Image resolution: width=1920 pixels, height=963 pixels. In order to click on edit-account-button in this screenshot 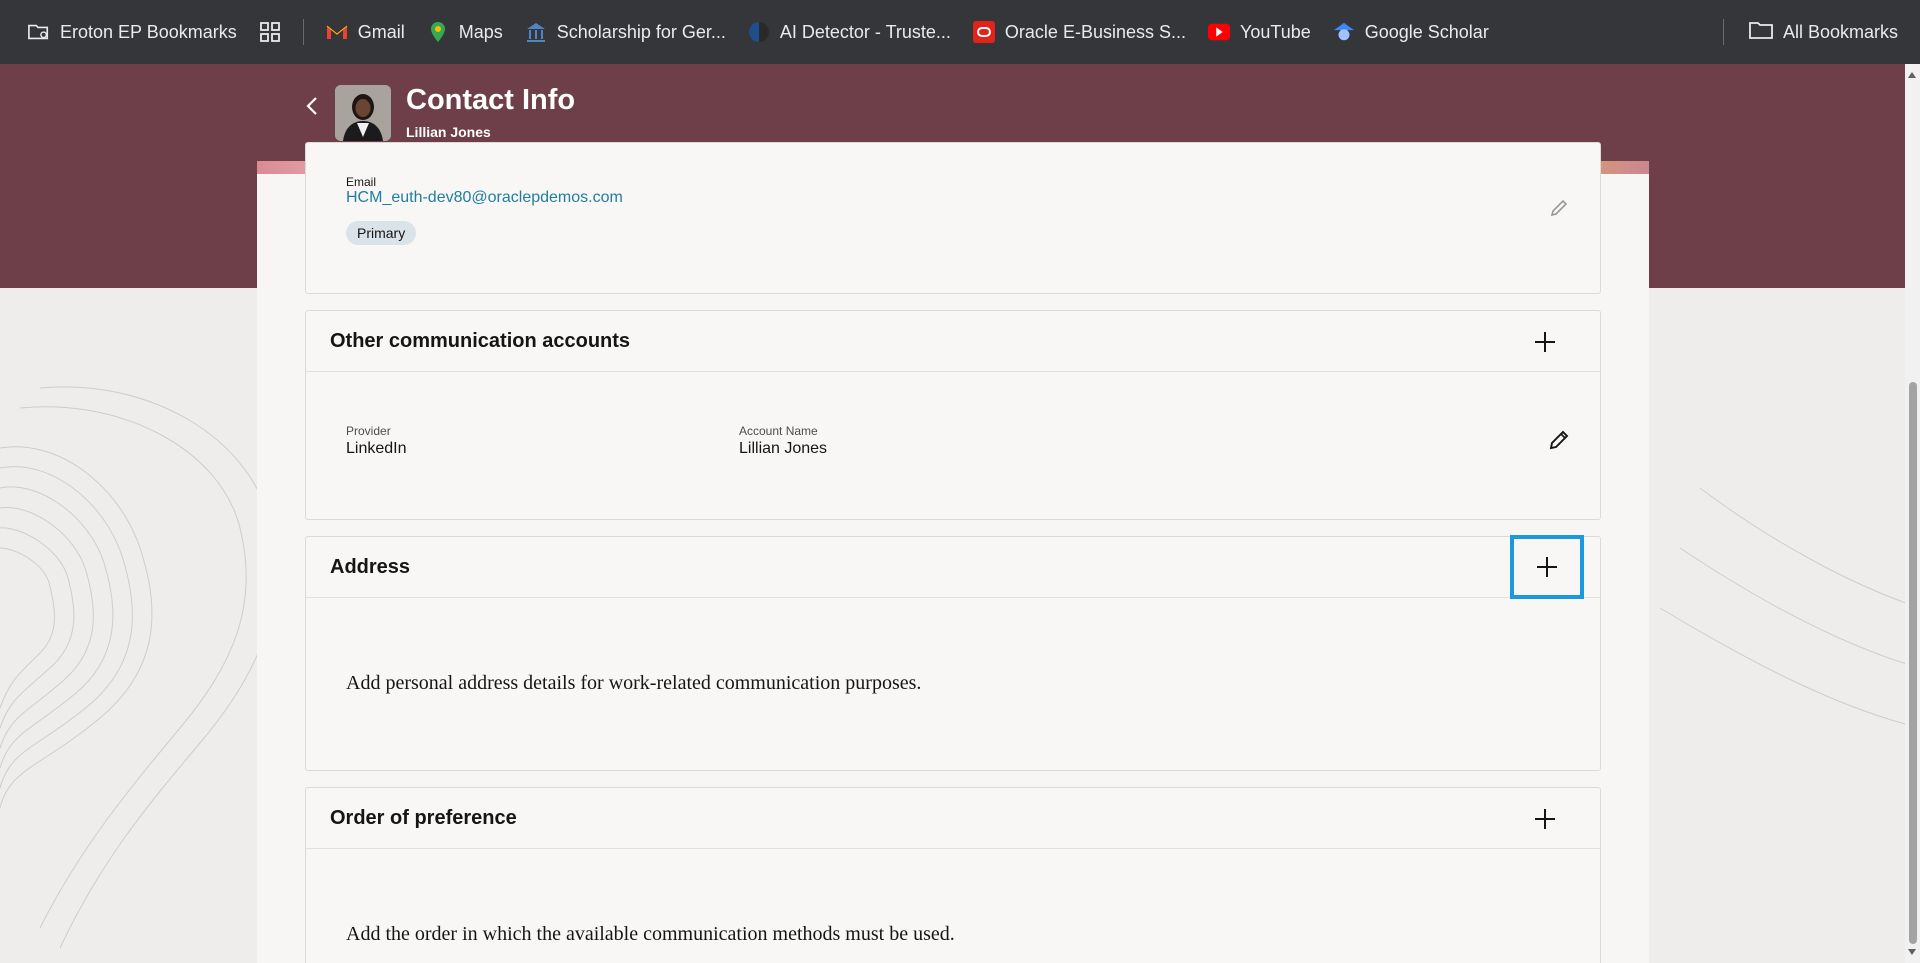, I will do `click(1559, 440)`.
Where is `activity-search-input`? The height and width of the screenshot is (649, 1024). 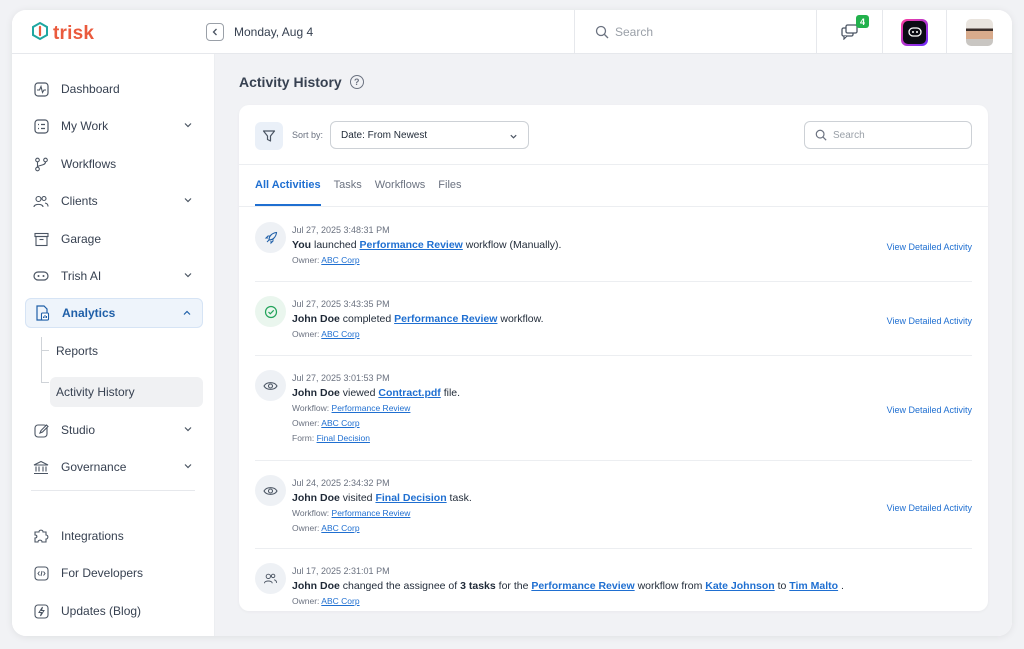
activity-search-input is located at coordinates (898, 135).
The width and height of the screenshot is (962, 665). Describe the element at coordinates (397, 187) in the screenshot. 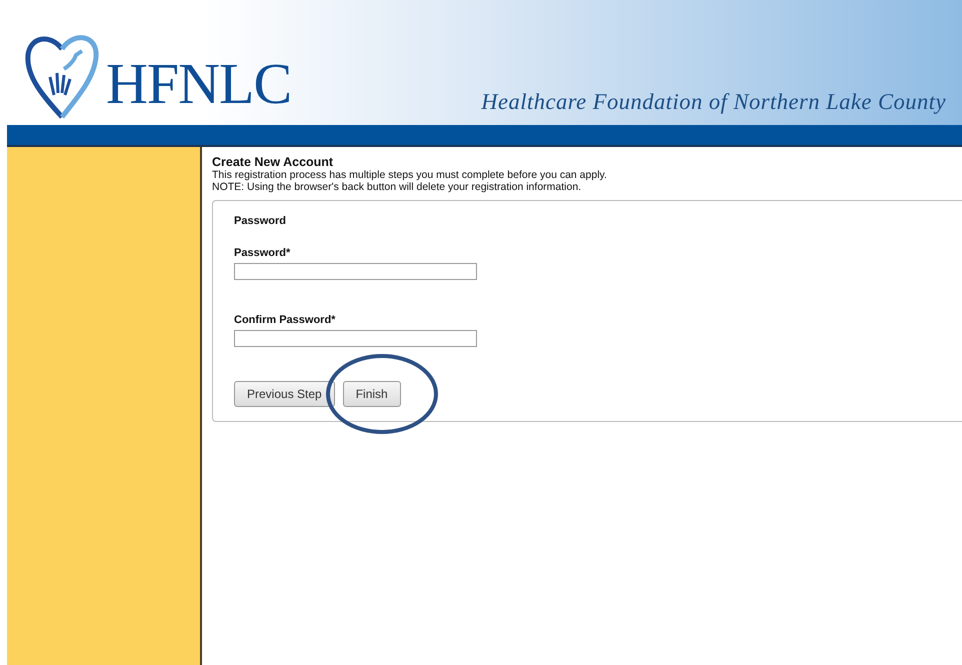

I see `note-text: NOTE: Using the browser's back button will delete your registration information.` at that location.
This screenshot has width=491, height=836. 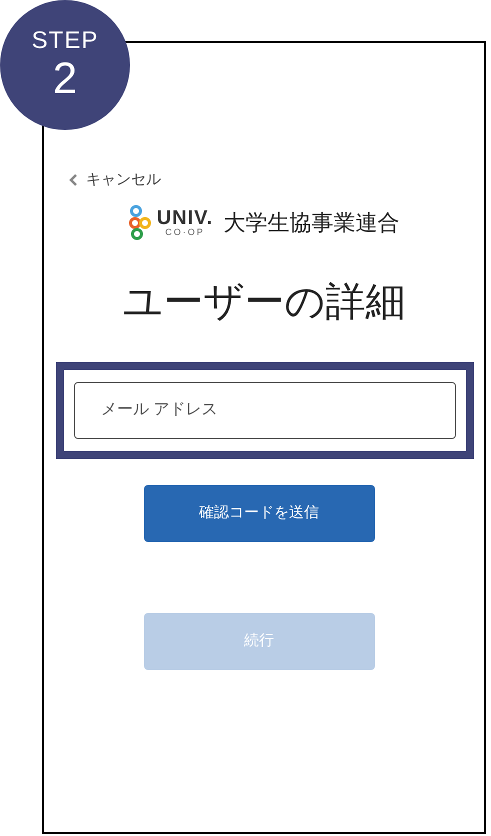 I want to click on email-field: メール アドレス, so click(x=265, y=410).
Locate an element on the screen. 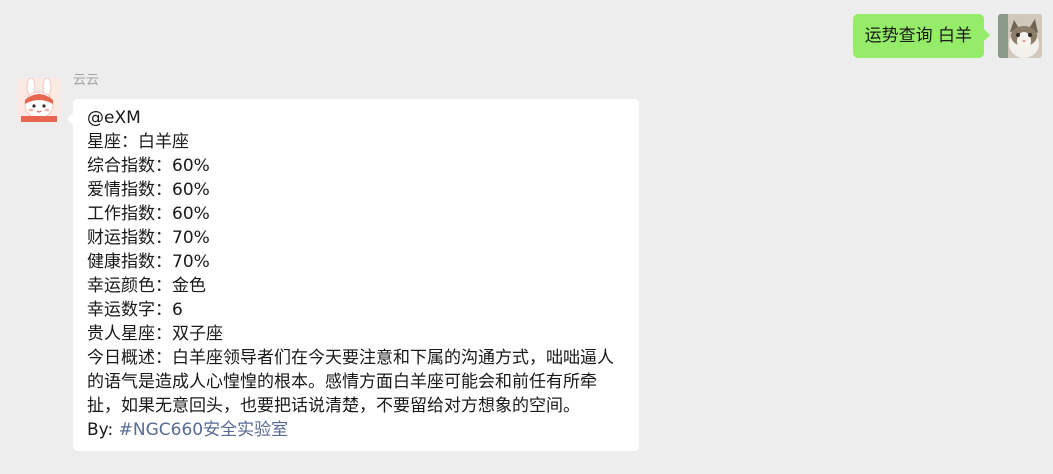 The height and width of the screenshot is (474, 1053). wealth-index-line: 财运指数：70% is located at coordinates (148, 238).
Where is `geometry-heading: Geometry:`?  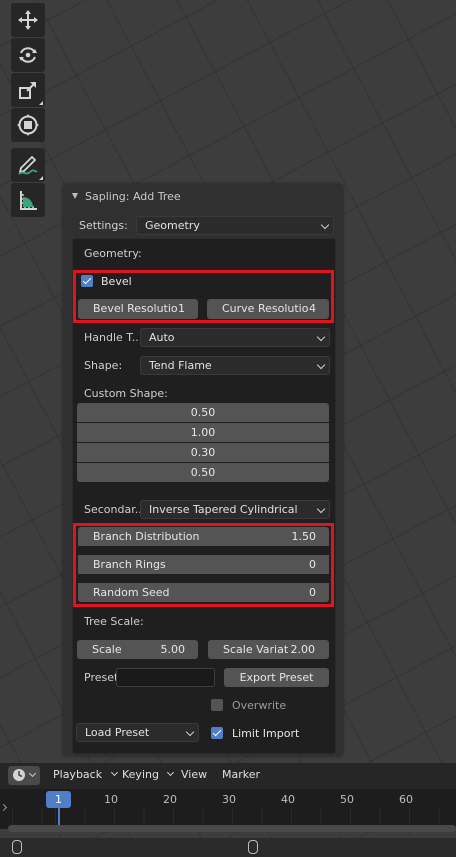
++++++++++++++++++++
Reproduce the items verbatim from the line containing "is (649, 1024)." through the line containing "at that location.", including both of those lines. Omit the pictures.

*FINISHED TASK*.
Where is `activity-search-input`? The height and width of the screenshot is (649, 1024). 
activity-search-input is located at coordinates (898, 135).
The width and height of the screenshot is (962, 665). Describe the element at coordinates (397, 187) in the screenshot. 

I see `note-text: NOTE: Using the browser's back button will delete your registration information.` at that location.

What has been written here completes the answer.